Given passage
And onto our transition.  Our transition was a gradual one.  Somehow we went from being two mums who tried so hard all the time that by nap time they collapsed in a heap.  We loved our daughter from the day we met her...I don't know how it happened like that but it did.  But now our love for her has grown and grown and we have become a family.  Today when I was watching Mama take her for a walk in a restaurant I had a tear in my eye.  We are a unit, a co-dependent unit of people who love each other.  Mama and I were talking about that the other kids love you or do they just depend on you?  I'm a big softie sentimental old soul and I think that they love you...if they feel like you love them.  And maybe when they're a teenager they "hate" you, but then when they come out of that they love you again.  I know I love my parents.  I love them for who they are, for all their quirks, and that's not just because I know that they love me, it's just a feeling which is real, and is there, and I know it won't ever go away and that's what I want for our daughter.

So there we are.  We've come through the first molar relatively unscathed after lots of frozen choobs and calprofen!  Not really looking forward to the other three.

And to finish my rather emotional post I'll just give you a flavour of Squiblet at the moment.
neighbour: "oooh, are you looking at the birdy wirdy?'
Squiblet: "nope...pigeon!"

That's gone down in my book of funny and awesome things she does!

Love to all x

Thursday, 11 April 2013

Teething times, LAC review, foster carer visit...busy busy!


So we had our LAC review.  All went well and they are sorting the paperwork so that we can apply for the adoption order!  Hurrah!  Then we will be free of all the waiting and wondering and sorting this and that and we can just get on with being a family.

Squiblet has not been quite her usual jolly self of late.  She was up in the night with a really high temperature last week and I felt like a real Mum, giving calpol in my dressing down at 2.00 am.  I think now she is teething as she is just a bit down and much more fractious and likely to cry than normal, and she keeps holding her mouth and looking morose.  Poor little thing!  I love her so much, but after 12 hours I must admit, it is rather a struggle to be sympathetic! I keep dosing her up with calprofen and I'm not quite sure if it is her teeth, but it seems to's all a bit of guess work really.

Foster carer visit at the weekend.  Will let you know how it goes.

Right...a short post as she has just woken up!

Hope all is well with everyone.

Material
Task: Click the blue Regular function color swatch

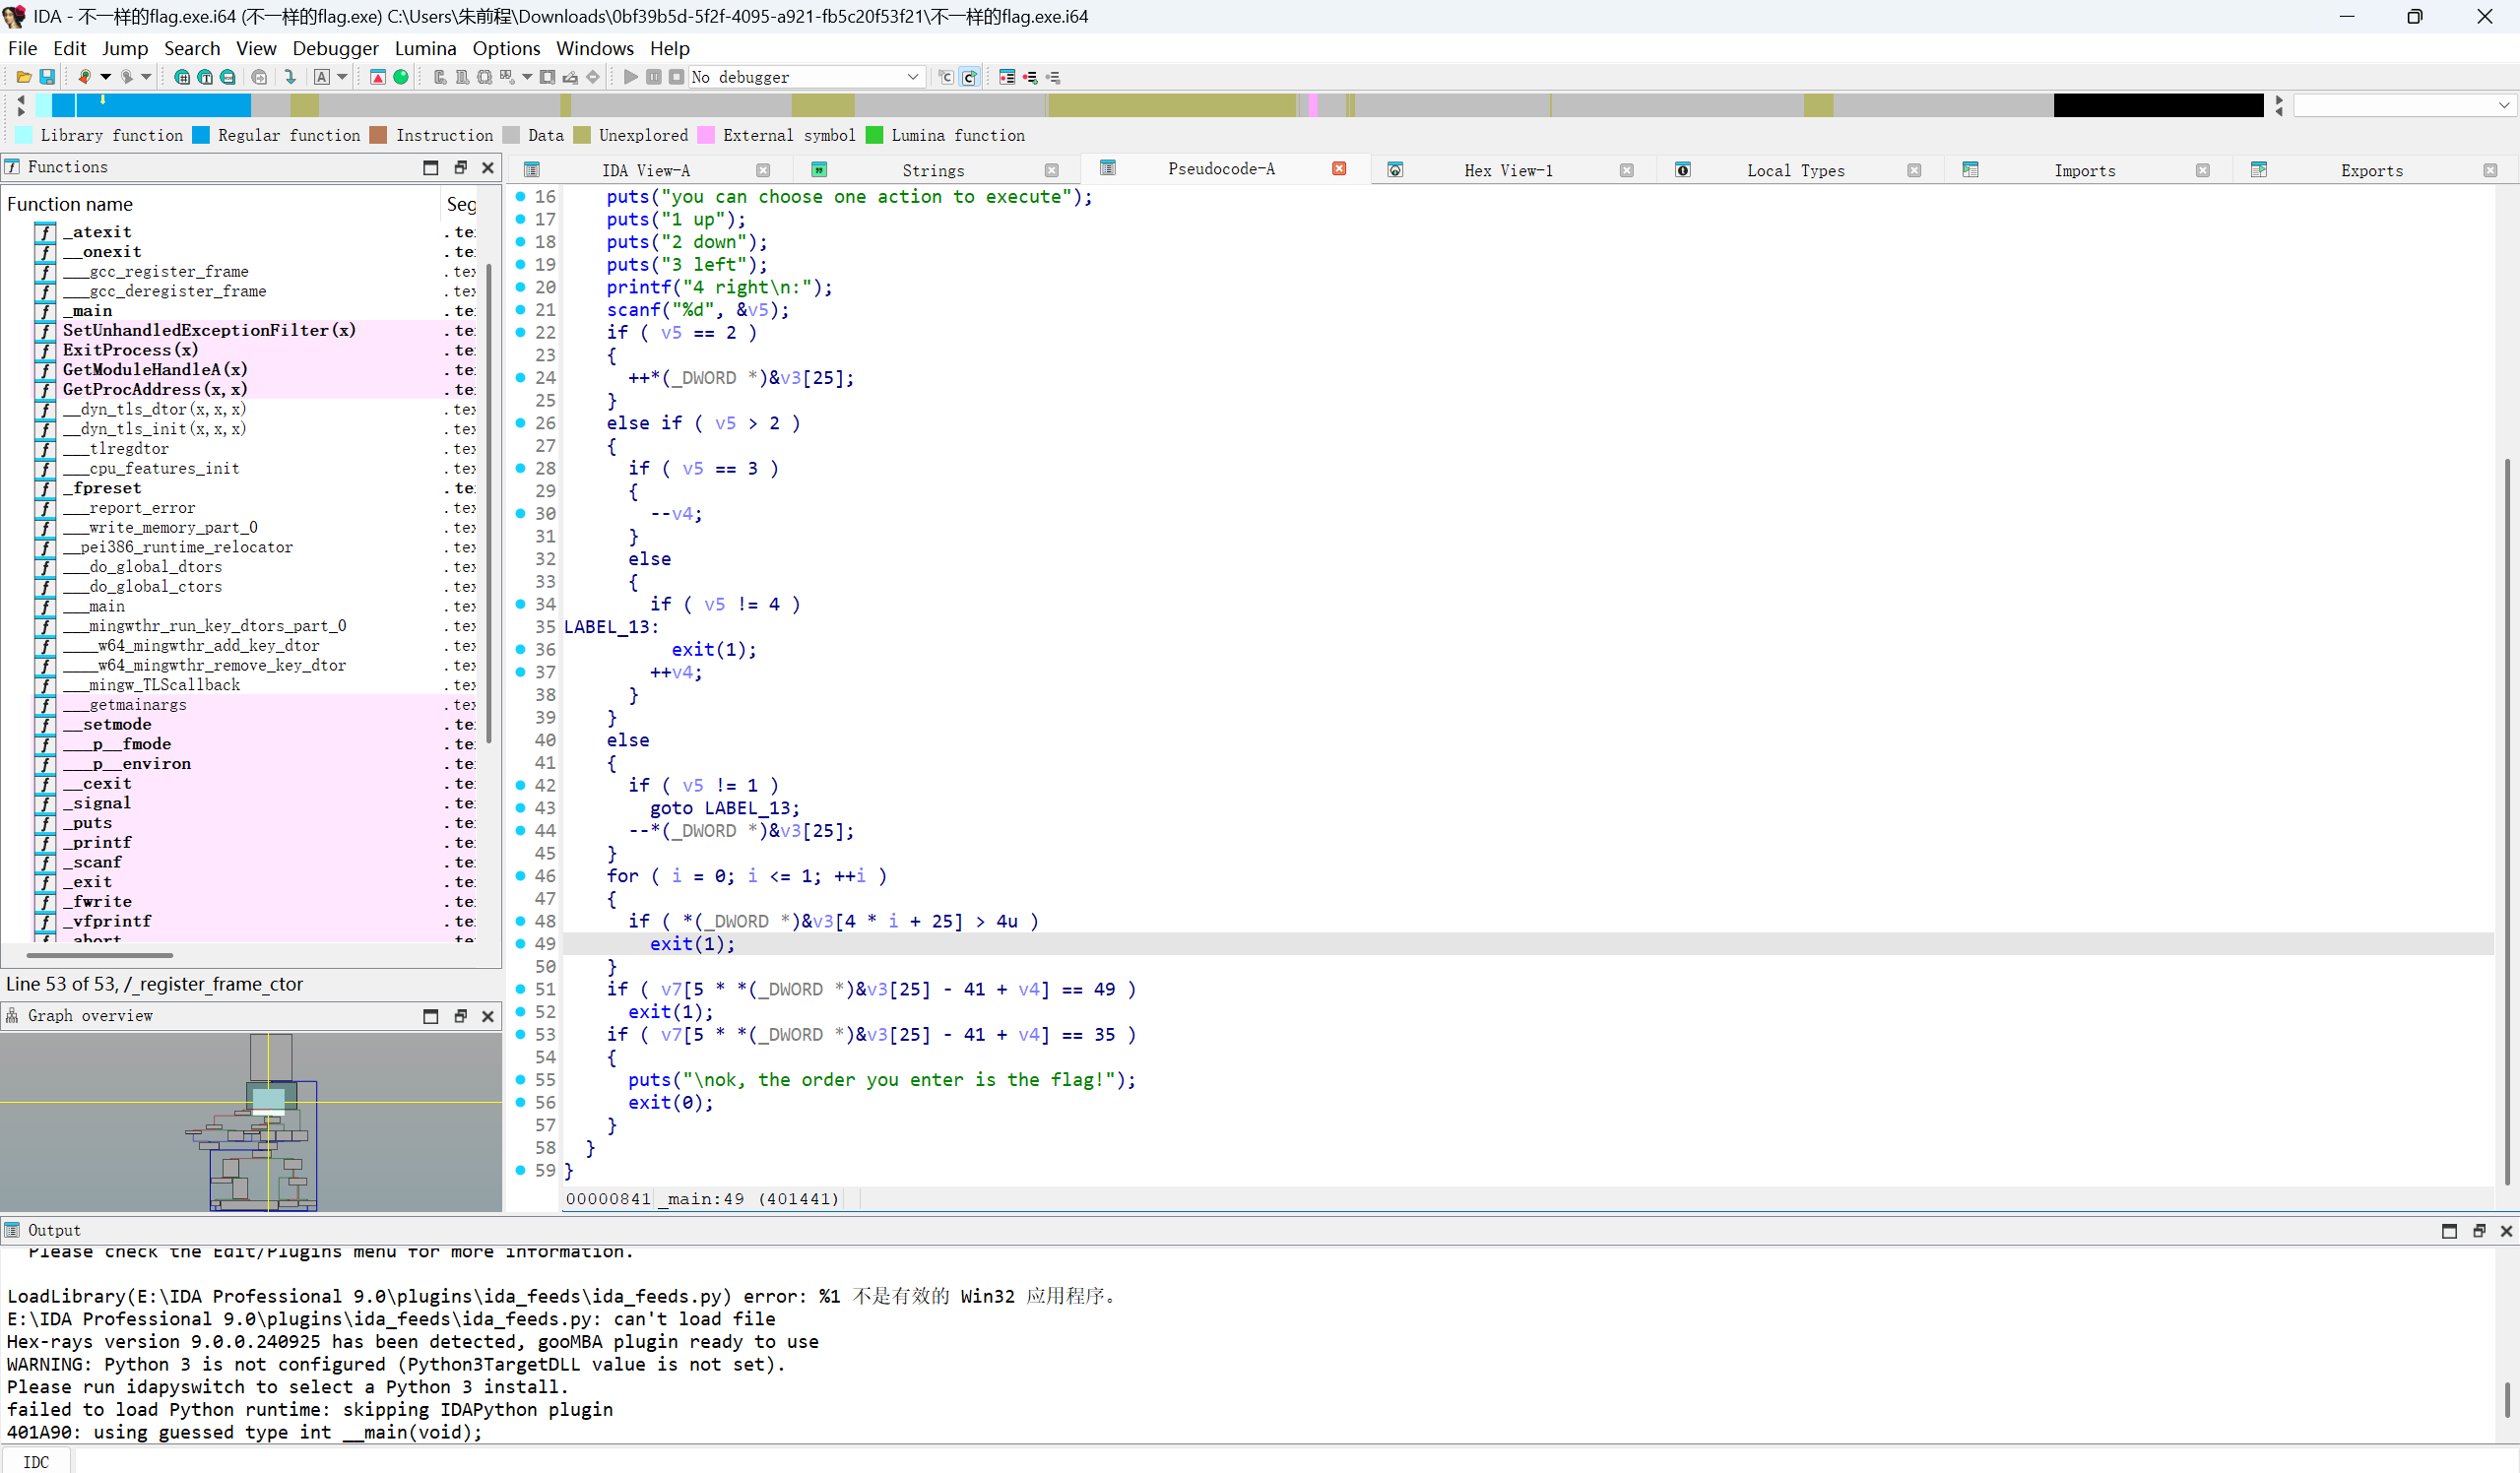Action: 201,135
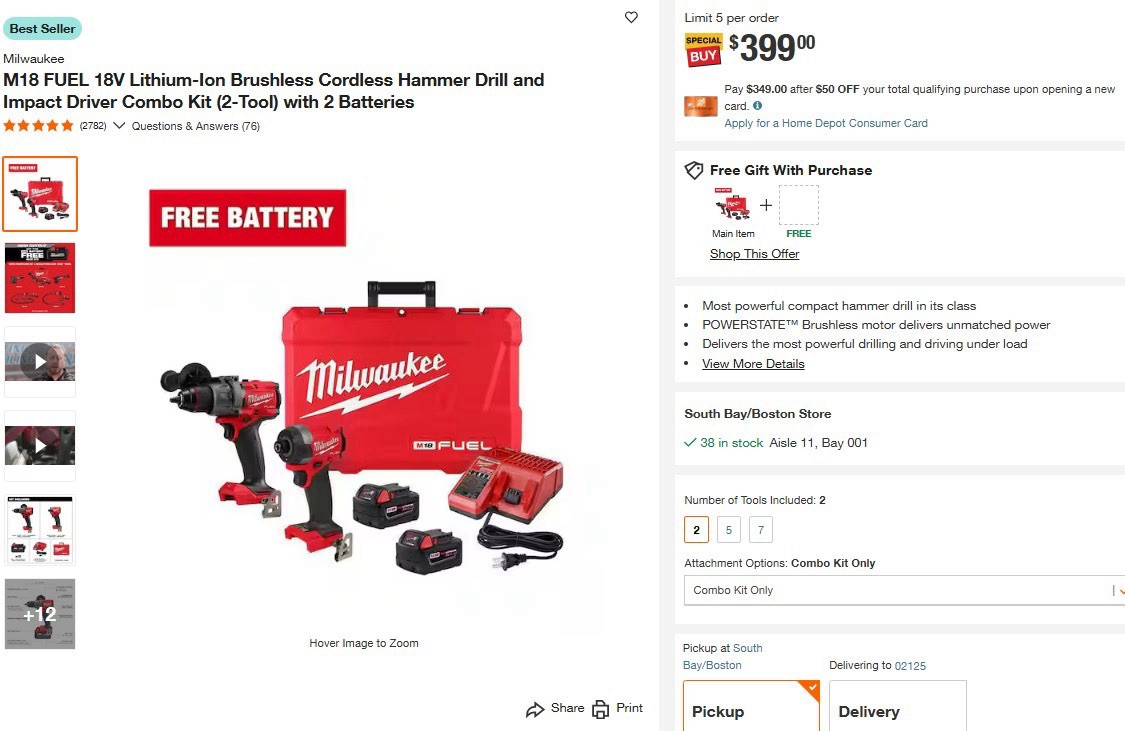
Task: Open Shop This Offer link
Action: (754, 254)
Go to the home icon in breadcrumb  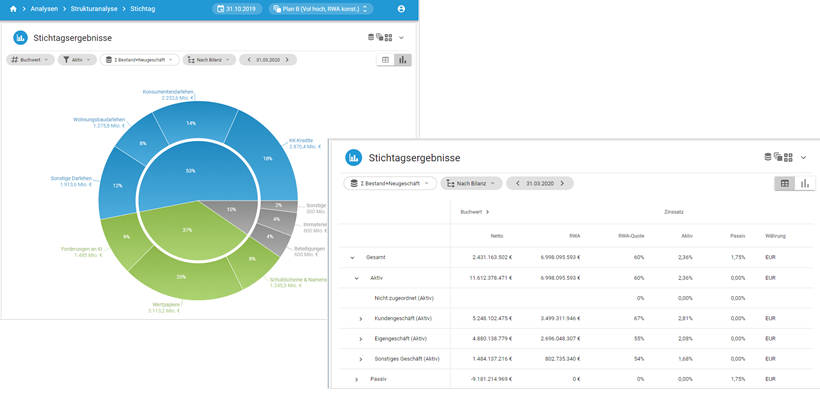13,9
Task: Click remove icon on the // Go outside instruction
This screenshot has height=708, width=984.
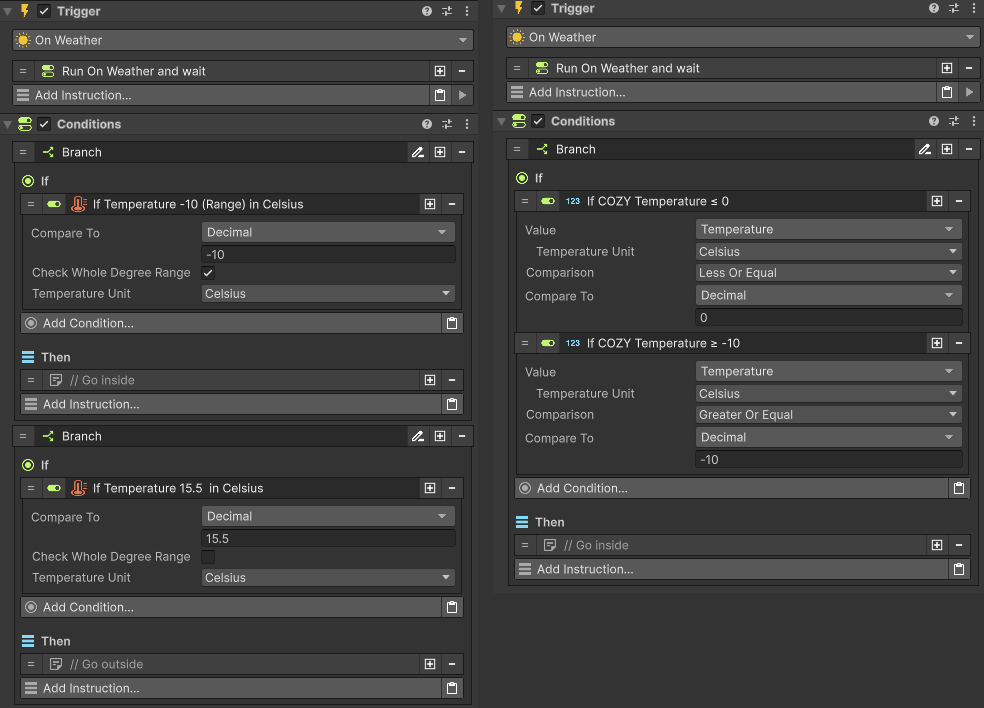Action: click(452, 664)
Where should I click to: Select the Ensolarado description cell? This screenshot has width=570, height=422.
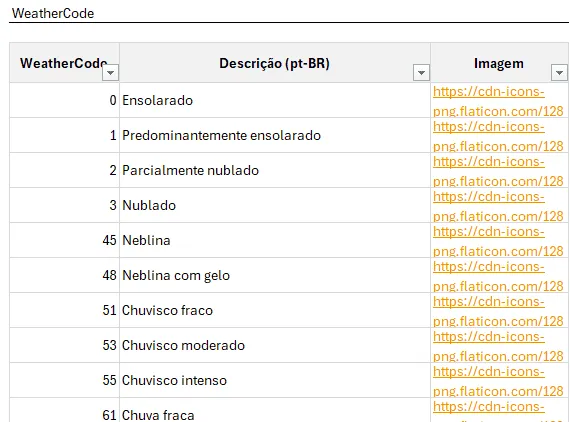(275, 100)
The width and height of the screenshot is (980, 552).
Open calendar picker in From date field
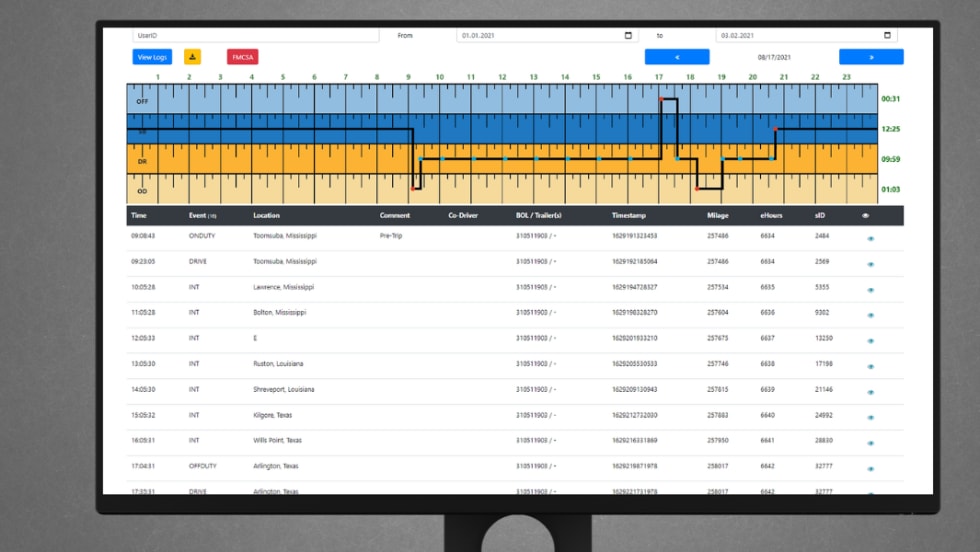[628, 35]
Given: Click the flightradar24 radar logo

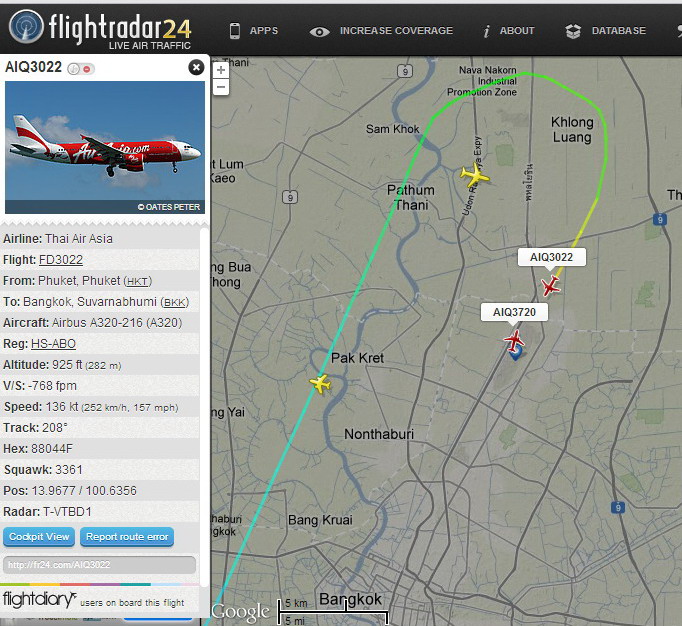Looking at the screenshot, I should tap(27, 27).
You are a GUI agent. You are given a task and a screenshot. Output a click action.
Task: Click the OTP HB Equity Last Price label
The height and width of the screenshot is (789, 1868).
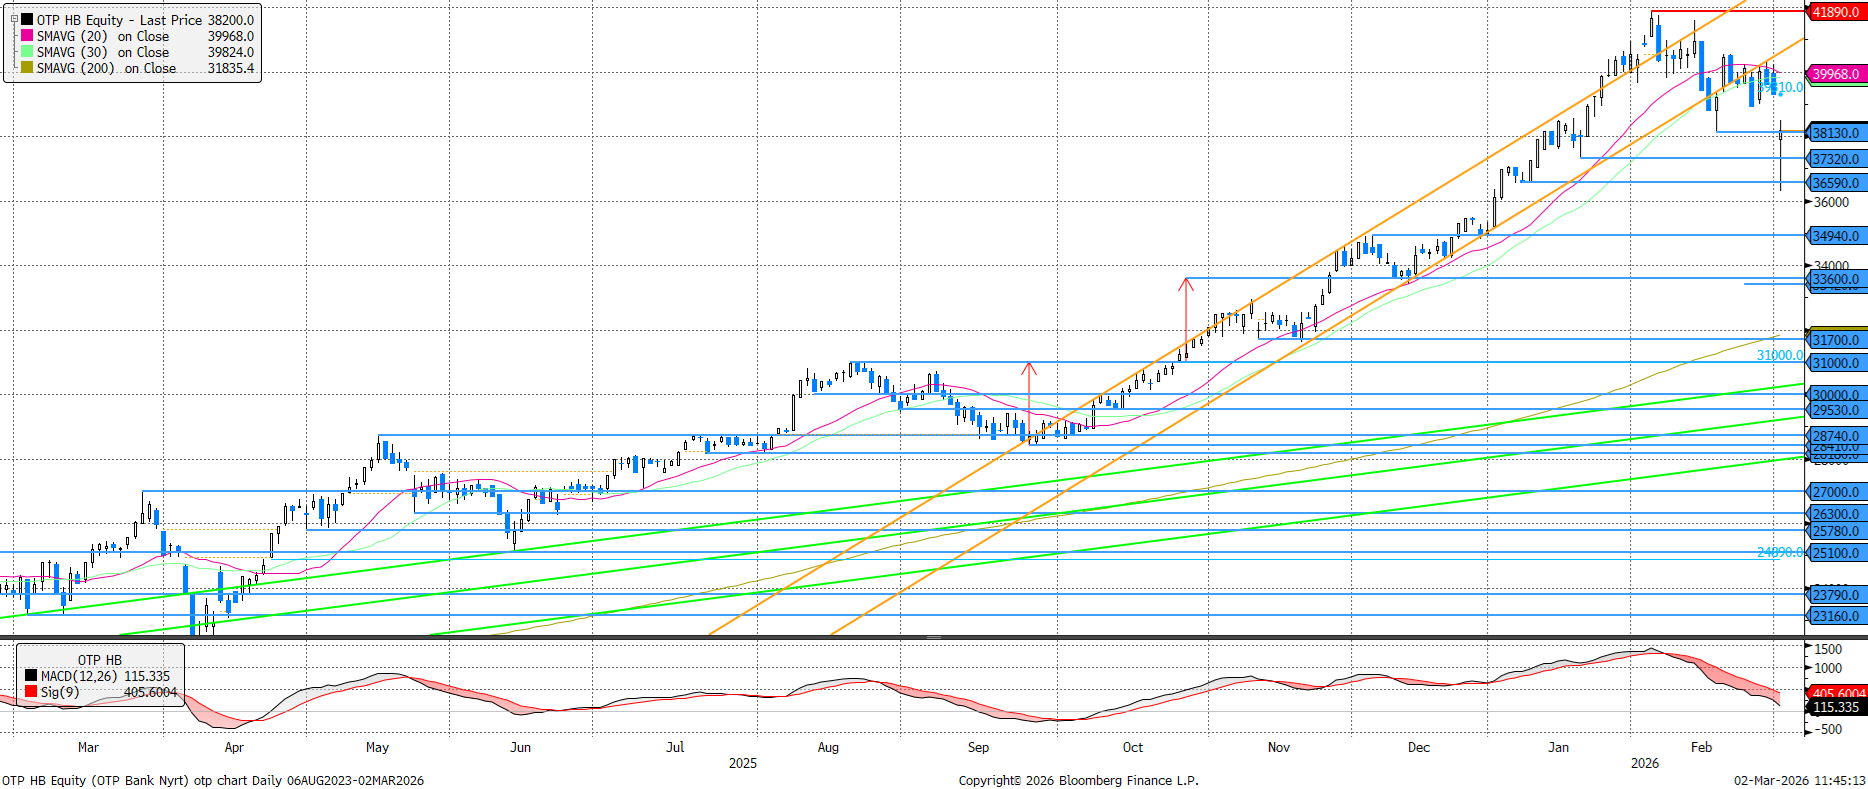145,20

Problem set
(1) Retype the adoption blog post from "So we had our" up to and including "guess work really.".
(2) According to the adoption blog post, what is being sorted out after the LAC review?
(3) Please carry on writing the adoption blog post from its last line.
The items play no part in what comes next.

Responses by task
(1)
So we had our LAC review.  All went well and they are sorting the paperwork so that we can apply for the adoption order!  Hurrah!  Then we will be free of all the waiting and wondering and sorting this and that and we can just get on with being a family.

Squiblet has not been quite her usual jolly self of late.  She was up in the night with a really high temperature last week and I felt like a real Mum, giving calpol in my dressing down at 2.00 am.  I think now she is teething as she is just a bit down and much more fractious and likely to cry than normal, and she keeps holding her mouth and looking morose.  Poor little thing!  I love her so much, but after 12 hours I must admit, it is rather a struggle to be sympathetic! I keep dosing her up with calprofen and I'm not quite sure if it is her teeth, but it seems to's all a bit of guess work really.

(2) The paperwork, so that they can apply for the adoption order.

(3)
Monday, 1 April 2013

Happy Easter!

Sorry for the lack of posts lately...we have been having far too much fun!

Squiblet is now walking and running without the need for our 'ands (hands) to assist her and she's like a new woman. She has elevated herself from jolly to extra jolly with her newfound freedom! Her speech is just amazing...she knows her colours too! (Proud mum!) and she is just all smiles. I'm hoping this's great! Mama goes back to work tomorrow and all our usual classes and clubs are cancelled for Easter so the next couple of weeks could be a bit weird.  Then Squiblet's foster carer is coming so will let you know how that goes. I think most of her memories of them now are hooked on the photograph we look of them in our living room rather than having real, clear memories of living in their house as whenever she mentions them she says "sofa". We showed her a video of her at the foster carer's house the other day and it made her quite sad. She cried a bit and was quiet for a few days but after that she was perkier than ever.  Our new social worker says that we don't need to push it and can be guided by what we think, which is reassuring. I don't think she really has a relationship that needs maintaining but I think the important thing is that she knows that she can talk about it if she wants to.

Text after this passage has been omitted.